Mark McGuinness, Rhianne Oakley, Kion Etete

Bluebirds team up with Cardiff and Vale UHB for HPV vaccine campaign

Cardiff City FC Community Foundation has teamed up with Cardiff and Vale University Health Board to promote the importance of a vaccine that offers vital protection against several types of cancer.

The human papillomavirus (HPV) vaccine is offered for free to all children aged 12 and 13 in Year 8 of secondary school. It has proved highly effective at reducing the risk of getting HPV, a group of more than 100 viruses that are usually passed on through skin-to-skin contact. 

Most people who become infected with HPV will clear the virus from their body and won’t become unwell, but for others it can cause genital warts or even develop into some types of cancer including cervical cancer in women and head and neck cancers that are most common in men. 

HPV usually has no symptoms, which is why it is so easy to pass on. More than 70% of people who haven’t had the HPV vaccine will get HPV at some point in their life. 

But to date the vaccine has proved very effective. Since it was introduced in 2008, it has reduced cervical cancer rates by almost 90% in women in their 20s. 

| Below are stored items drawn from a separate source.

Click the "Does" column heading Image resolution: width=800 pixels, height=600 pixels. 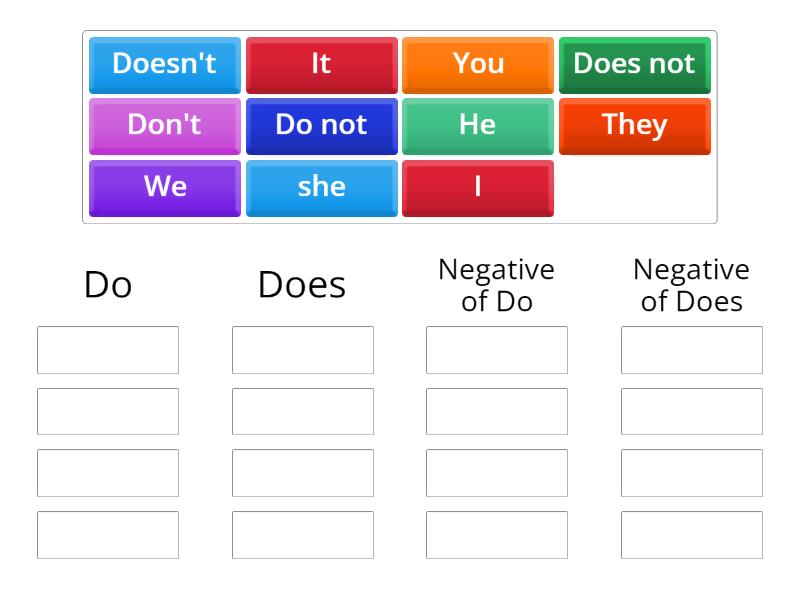pyautogui.click(x=302, y=285)
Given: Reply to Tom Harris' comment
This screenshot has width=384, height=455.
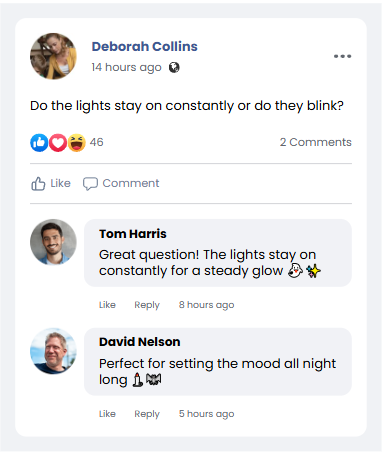Looking at the screenshot, I should pos(147,305).

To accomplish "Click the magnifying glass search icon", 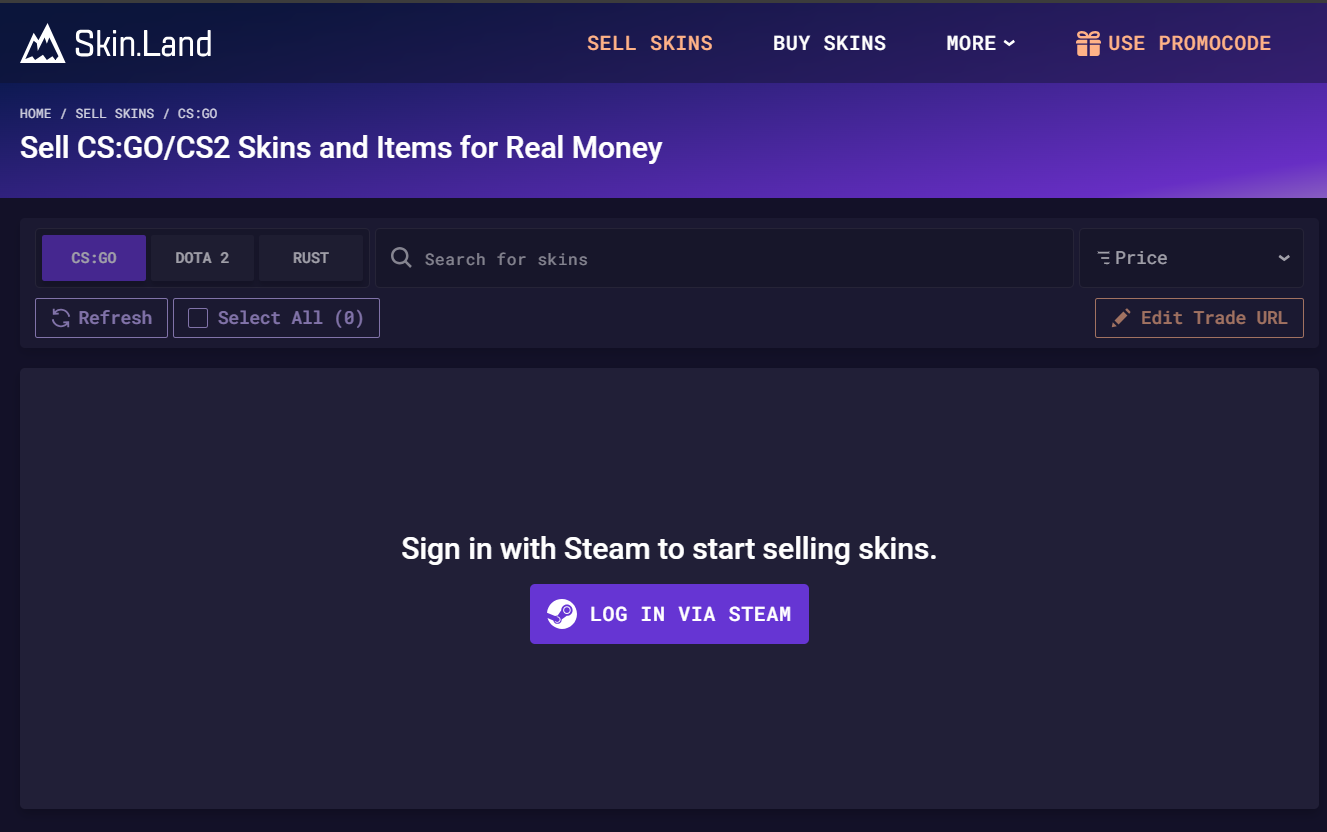I will point(401,258).
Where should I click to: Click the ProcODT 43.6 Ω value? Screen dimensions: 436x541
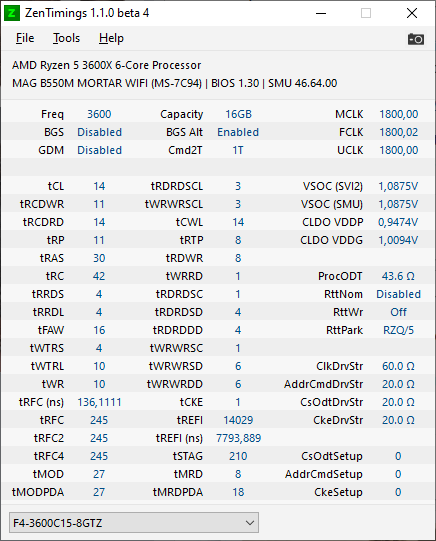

Every spring, Cardiff and Vale UHB’s School Nursing Immunisation Team visits schools across the region to administer the HPV vaccine to Year 8s, along with those in Year 9, 10 and 11 who missed put in Year 8. The full list of dates can be found here.

To help promote the importance of the vaccine, players from Cardiff City FC were on hand to help create a short promotional video which will be shared widely on social media and other channels. 

Forward Kion Etete and defender Mark McGuinness were among those to contribute to the video from the First Team, as well as striker Rhianne Oakley from the Women’s team. 

Claire Beynon, Executive Director of Public Health at Cardiff and Vale University Health Board said: “It’s fantastic to work in partnership with Cardiff City FC and the Cardiff City Foundation to promote such an important public health message. It is expected that the vaccine will eventually save thousands of lives each year across the UK.”

Zac Lyndon-Jones, Head of Community and Development at Cardiff City FC Community Foundation, said: “Cardiff City FC Community Foundation proudly supports the vital campaign for the HPV vaccine in partnership with Cardiff and Vale University Health Board. 

“Through our men's and women's first teams, we aim to break the stigma surrounding the vaccine and leverage the club's assets to enhance its uptake in schools in Cardiff City FC communities. Our goal is to use our voice and influence to share vital health messages like this, and to change lives and transform communities.”

Esyllt Kelly and Diana Owen, from the Cardiff and Vale School Nursing Immunisation Team, collaborated on the project and were on hand to offer expert advice to all those involved in the video’s production. 

“The HPV vaccine has been proven to be safe and effective at protecting against HPV and reducing HPV infections, and it’s administered by our nursing immunisation professionals in one quick injection in the upper arm,” explained Diana.

“HPV vaccination is most effective in people who have not been exposed to HPV which is why it’s recommended to vaccinate children at the age of 11-13. By adulthood most people will have been exposed to HPV, so vaccination won’t be as effective.”

Young people who miss out on their vaccine in Year 8 at school will be given the opportunity to receive it before they leave statutory schooling at the end of Year 11. For those who can’t receive it at school, there will be community catch-up clinics across Cardiff and the Vale of Glamorgan.

As with any other vaccine, there are often some mild side-effects including a sore arm or headache that go away very quickly.